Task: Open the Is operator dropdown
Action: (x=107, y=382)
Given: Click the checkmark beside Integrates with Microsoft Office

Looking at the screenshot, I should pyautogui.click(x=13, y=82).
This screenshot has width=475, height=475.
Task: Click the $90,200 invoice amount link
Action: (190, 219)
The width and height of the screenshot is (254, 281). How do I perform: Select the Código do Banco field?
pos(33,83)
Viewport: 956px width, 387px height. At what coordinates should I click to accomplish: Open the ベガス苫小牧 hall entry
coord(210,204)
========================================
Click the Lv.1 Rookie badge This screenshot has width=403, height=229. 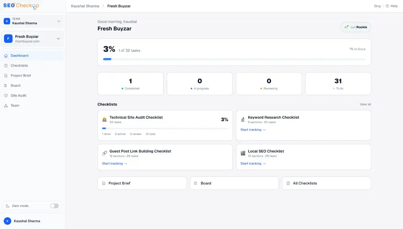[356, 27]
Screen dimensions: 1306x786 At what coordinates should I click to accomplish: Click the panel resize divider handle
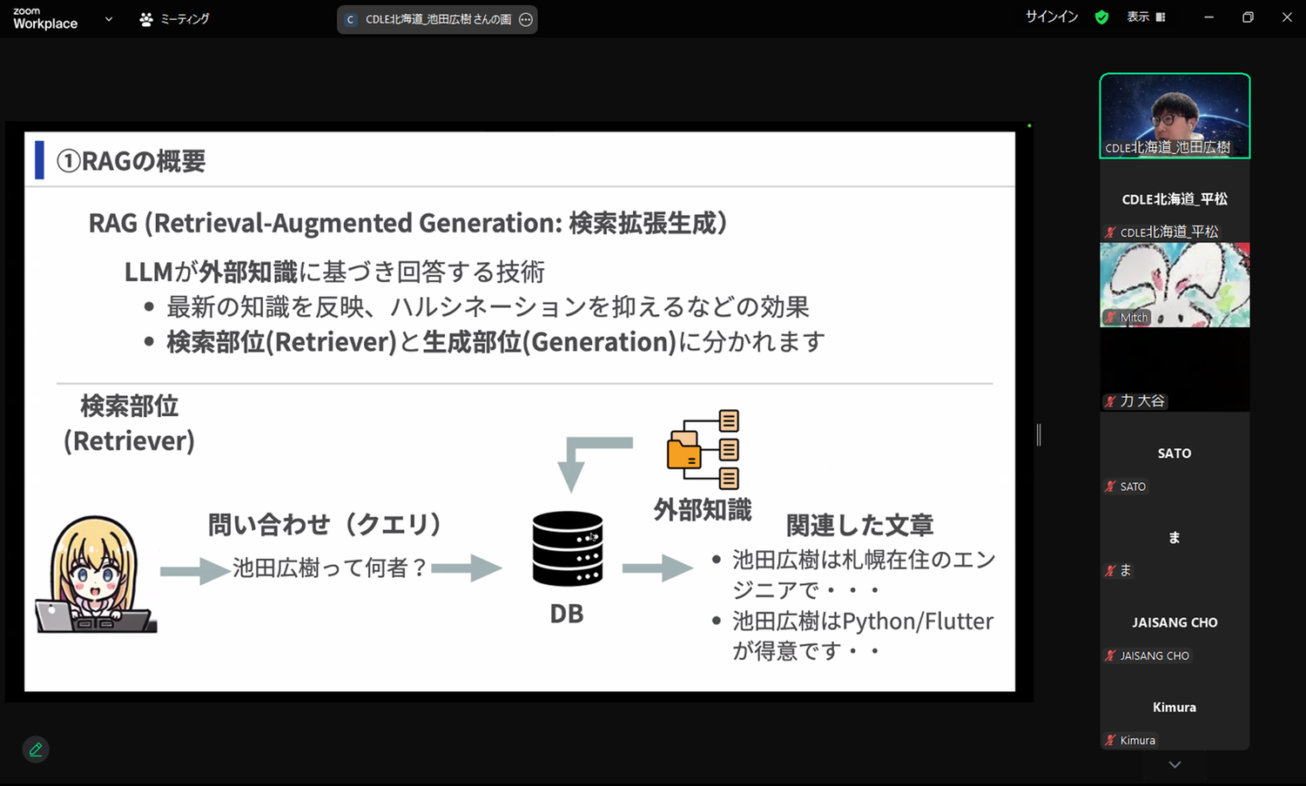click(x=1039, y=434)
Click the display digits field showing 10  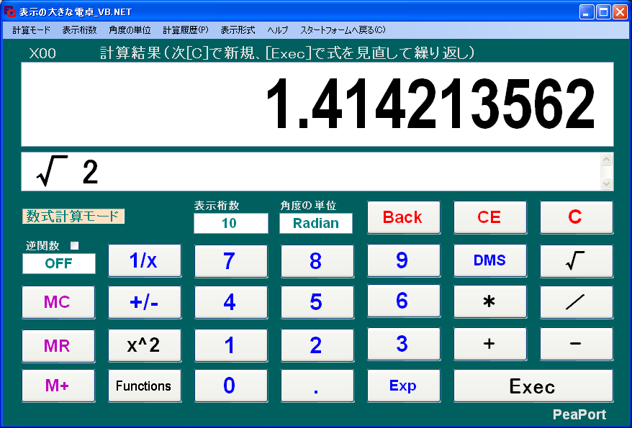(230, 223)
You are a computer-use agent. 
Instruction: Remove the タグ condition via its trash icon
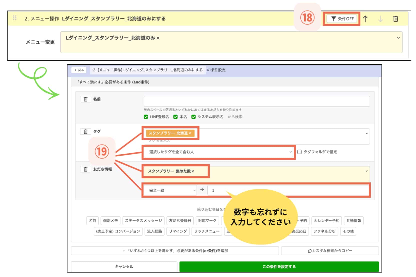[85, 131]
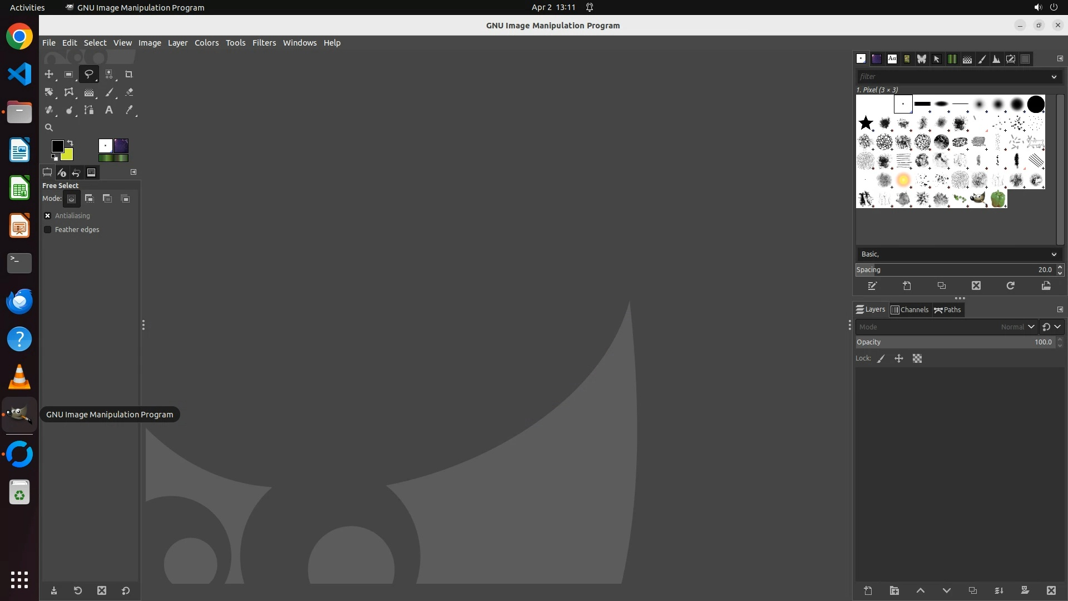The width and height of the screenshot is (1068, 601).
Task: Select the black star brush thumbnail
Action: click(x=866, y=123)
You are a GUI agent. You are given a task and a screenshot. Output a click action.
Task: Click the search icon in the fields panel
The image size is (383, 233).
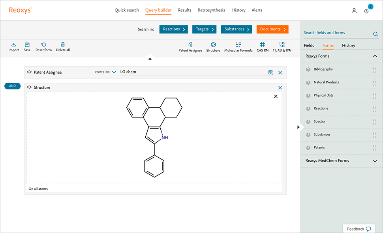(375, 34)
========================================
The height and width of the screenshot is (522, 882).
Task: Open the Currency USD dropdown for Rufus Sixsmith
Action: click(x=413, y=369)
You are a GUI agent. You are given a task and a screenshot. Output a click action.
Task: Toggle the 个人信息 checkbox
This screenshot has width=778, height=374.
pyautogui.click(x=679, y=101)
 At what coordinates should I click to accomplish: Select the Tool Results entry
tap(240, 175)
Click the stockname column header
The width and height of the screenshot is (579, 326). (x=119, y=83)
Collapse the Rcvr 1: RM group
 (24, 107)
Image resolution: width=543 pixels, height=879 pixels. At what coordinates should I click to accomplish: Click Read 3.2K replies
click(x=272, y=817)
========================================
_PROMPT:_ Copy the stretch from the line containing "Given: Click the" through the line containing "Action: (190, 219)", putting "tick mark" in place of "checkmark" and leaving everything else unchanged.

_SOLUTION TO THE PROBLEM:_
Given: Click the tick mark beside Integrates with Microsoft Office

Looking at the screenshot, I should pyautogui.click(x=13, y=82).
This screenshot has width=475, height=475.
Task: Click the $90,200 invoice amount link
Action: (190, 219)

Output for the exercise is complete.